Ai bei progetti presentati (a sorpresa di molti, vista la natura in teoria intergovernativa del Consiglio europeo) da Van Rompuy, aveva seguito un atteggiamento di generale diniego da parte degli Stati membri profondamente divisi tra loro ed esitanti a introdurre ulteriori misure d’integrazione economica; la servizievole Commissione Barroso, a termine mandato e incapace di prendere l’iniziativa al riguardo, si era adeguata senza troppi sforzi.
Nel bene e nel male, la Banca centrale europea si era trovata così a dover essere l’unica istituzione dell’Unione in grado di arginare la crisi: con il famoso “whatever it takes” di Mario Draghi, operazionalizzato dall’OMT prima e dal quantitative easing poi, la BCE è riuscita a costruire un argine in grado di fermare, apparentemente, il flusso circolare tra debolezza del sistema bancario e dei debitori sovrani. Nel lungo termine, però, la BCE non può farsi carico delle responsabilità fiscali dei governi: il suo margine di manovra, come recentemente sentenziato dalla Corte costituzionale tedesca, termina nel momento in cui l’inflazione sarà sufficientemente alta da richiedere un aumento dei tassi d’interesse. Né possono molto i primi due pilastri dell’Unione bancaria europea, mancanti – come sono – di un pilastro fiscale in grado di sostenere i correntisti in caso di corsa agli sportelli. In altre parole, la sfida per i governi dell’eurozona a costruire un sistema fiscale congiunto era (e resta tuttora) solo rimandata.

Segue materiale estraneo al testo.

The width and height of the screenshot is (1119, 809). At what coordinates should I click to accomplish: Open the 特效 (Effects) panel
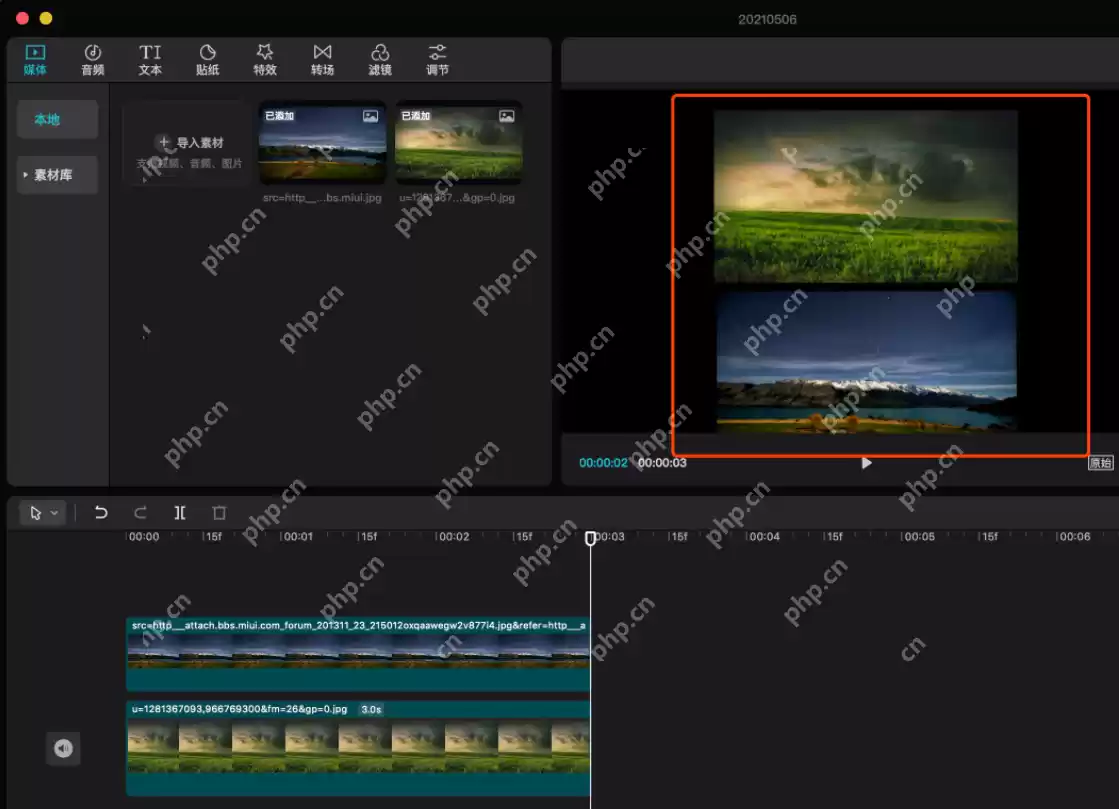coord(264,58)
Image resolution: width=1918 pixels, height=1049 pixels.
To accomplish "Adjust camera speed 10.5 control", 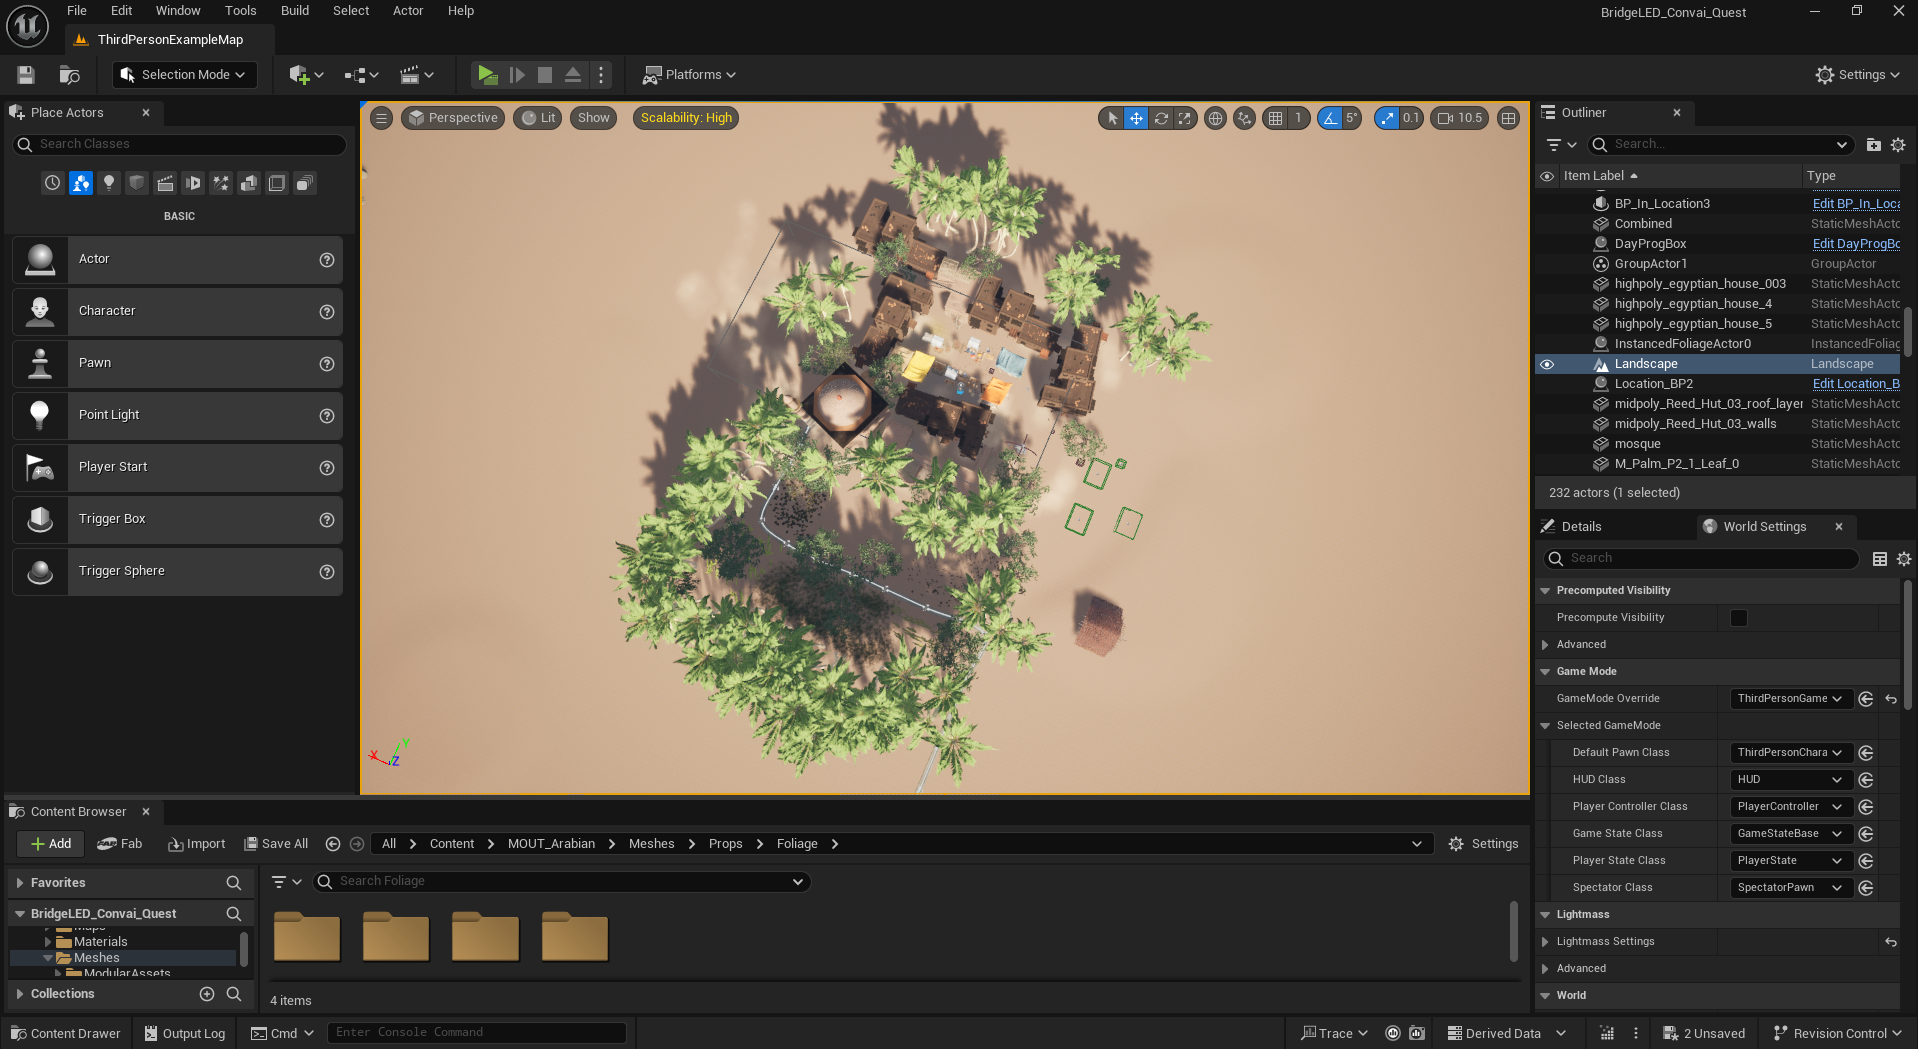I will point(1460,118).
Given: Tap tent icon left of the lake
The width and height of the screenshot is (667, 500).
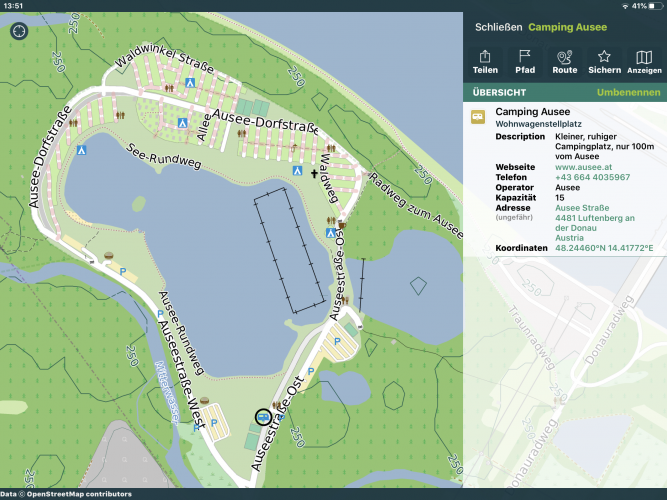Looking at the screenshot, I should 82,150.
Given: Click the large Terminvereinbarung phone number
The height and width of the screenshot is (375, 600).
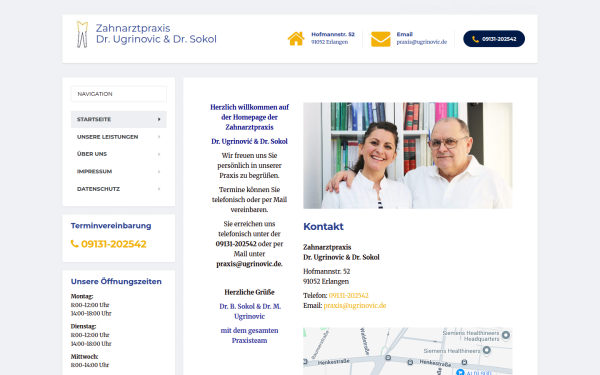Looking at the screenshot, I should (x=114, y=244).
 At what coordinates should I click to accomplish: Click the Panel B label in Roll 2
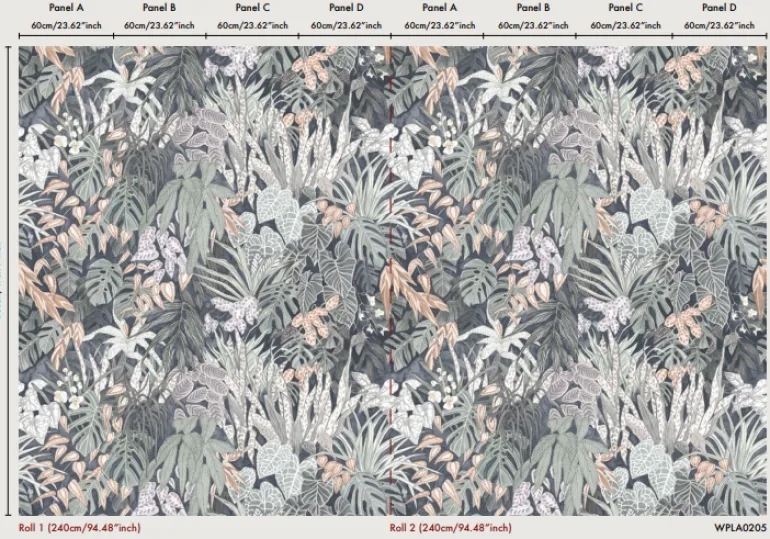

In questo scenario, il piano proposto da Juncker nel 2015 è rimasto, fino ad oggi, lettera morta. D’altra parte le difficoltà nel passare da un semplice coordinamento sul fronte dei deficit pubblici a una vera unione fiscale ed economica sono numerose e quasi insormontabili; una vera unione fiscale non può fare a meno di un elemento di solidarietà tra cittadini di Stati membri con diversi livelli di reddito, solidarietà che rimane legalmente e filosoficamente irraggiungibile in assenza di una identità comune ai diversi popoli dell’Unione.
Il problema è quindi il seguente: come costruire un sistema di transizione che, partendo da alcuni elementi in comune, aumenti il livello di coordinazione e integrazione economica accrescendo, allo stesso tempo il senso di responsabilità e identità comune tra popoli europei? Da un lato, è necessario costruire un sistema che permetta agli Stati meno avanzati di fare catching-up, cioè raggiungere il livello economico dei paesi chiave dell’Unione monetaria, come Germania ed Olanda. D’altra parte, affinché tale progresso venga supportato, anche finanziariamente, dai paesi core, è fondamentale che si strutturi su un framework di regole certe e con chiare responsabilità in termini di gestione economica e fiscale dei paesi coinvolti. Il tutto, garantendo un equilibrio tra responsabilità da un lato, e solidarietà dall’altro.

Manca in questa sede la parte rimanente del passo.